### Task description
Leave the pictures in the listing below aside and reproduce exactly the lines starting with the one with "Given: Click the Vitamin B12 row label" and going on through the one with "You are a computer-use", both ends included.

### Given data
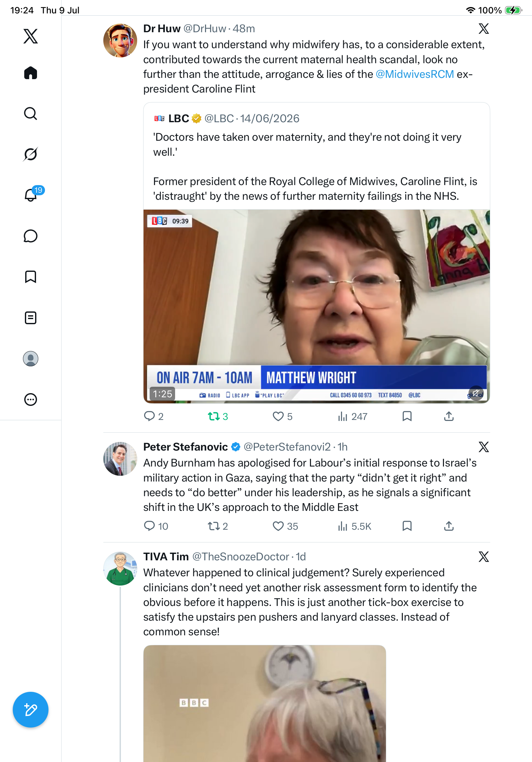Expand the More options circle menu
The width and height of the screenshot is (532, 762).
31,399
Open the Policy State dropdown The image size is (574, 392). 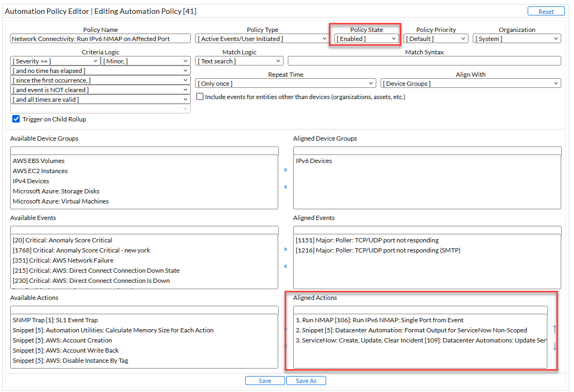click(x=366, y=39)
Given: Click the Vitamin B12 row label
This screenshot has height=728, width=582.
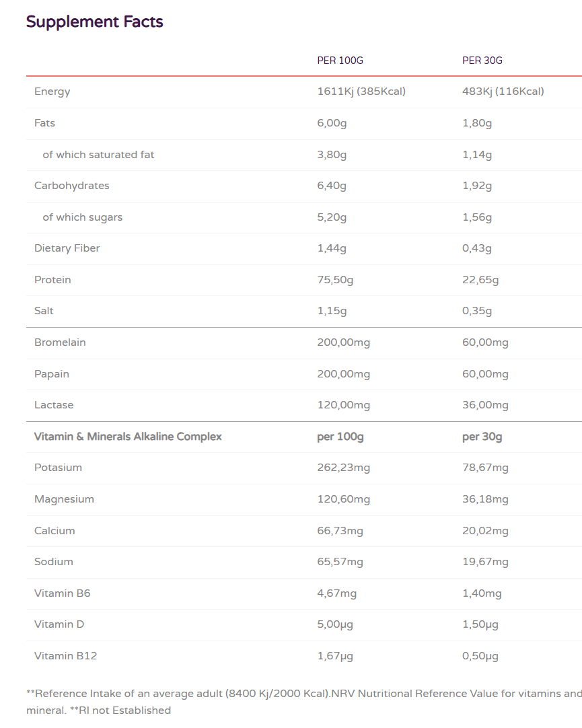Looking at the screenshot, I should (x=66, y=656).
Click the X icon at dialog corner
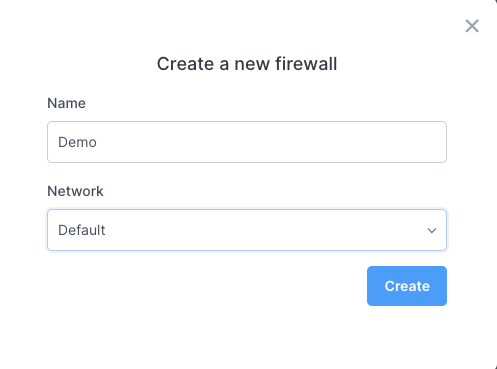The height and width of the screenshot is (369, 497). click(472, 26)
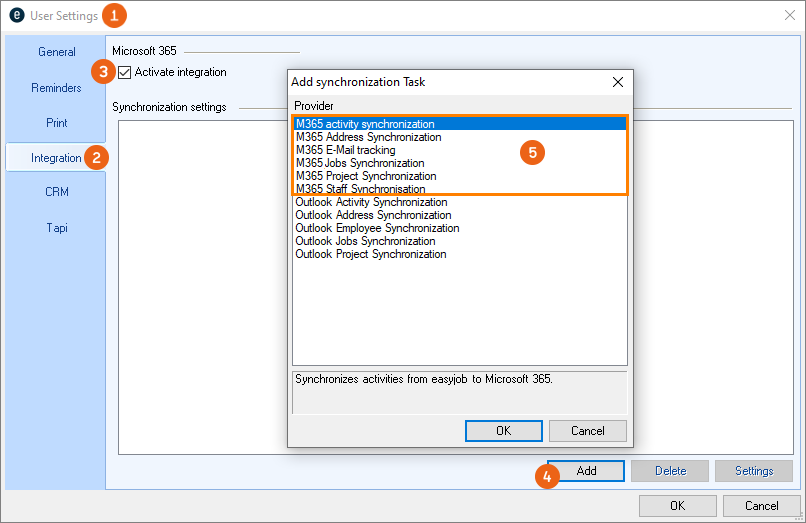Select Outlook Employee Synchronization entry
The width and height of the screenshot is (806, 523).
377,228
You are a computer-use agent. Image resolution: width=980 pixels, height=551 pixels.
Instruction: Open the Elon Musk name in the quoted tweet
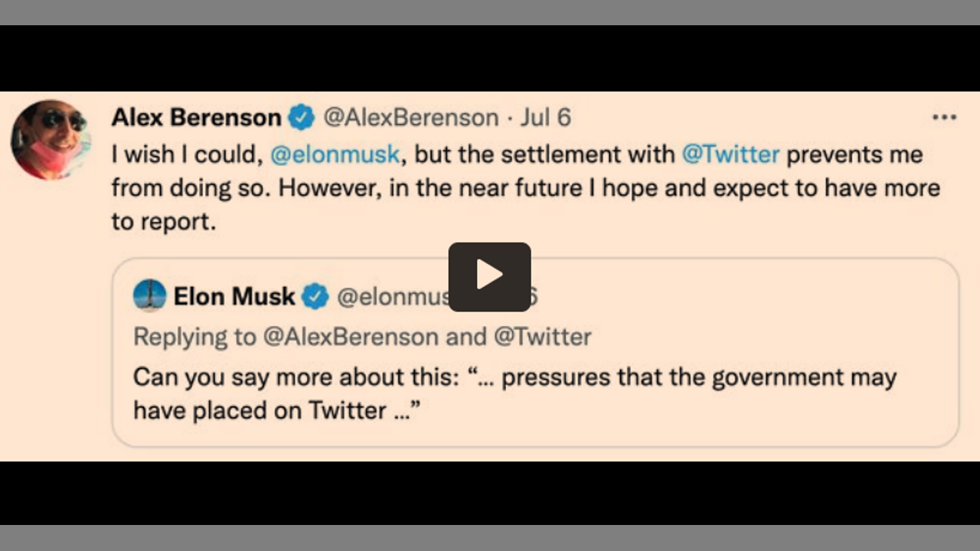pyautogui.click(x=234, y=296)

...

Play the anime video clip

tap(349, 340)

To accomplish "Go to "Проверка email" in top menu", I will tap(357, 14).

### Reply to the task
Given: Click the Vitamin B12 row label
This screenshot has height=728, width=582.
Looking at the screenshot, I should (x=66, y=656).
Click the X icon at dialog corner
The height and width of the screenshot is (369, 497). click(472, 26)
Select Outlook Employee Synchronization entry
The width and height of the screenshot is (806, 523).
377,228
You are a computer-use agent. Image resolution: width=980 pixels, height=551 pixels.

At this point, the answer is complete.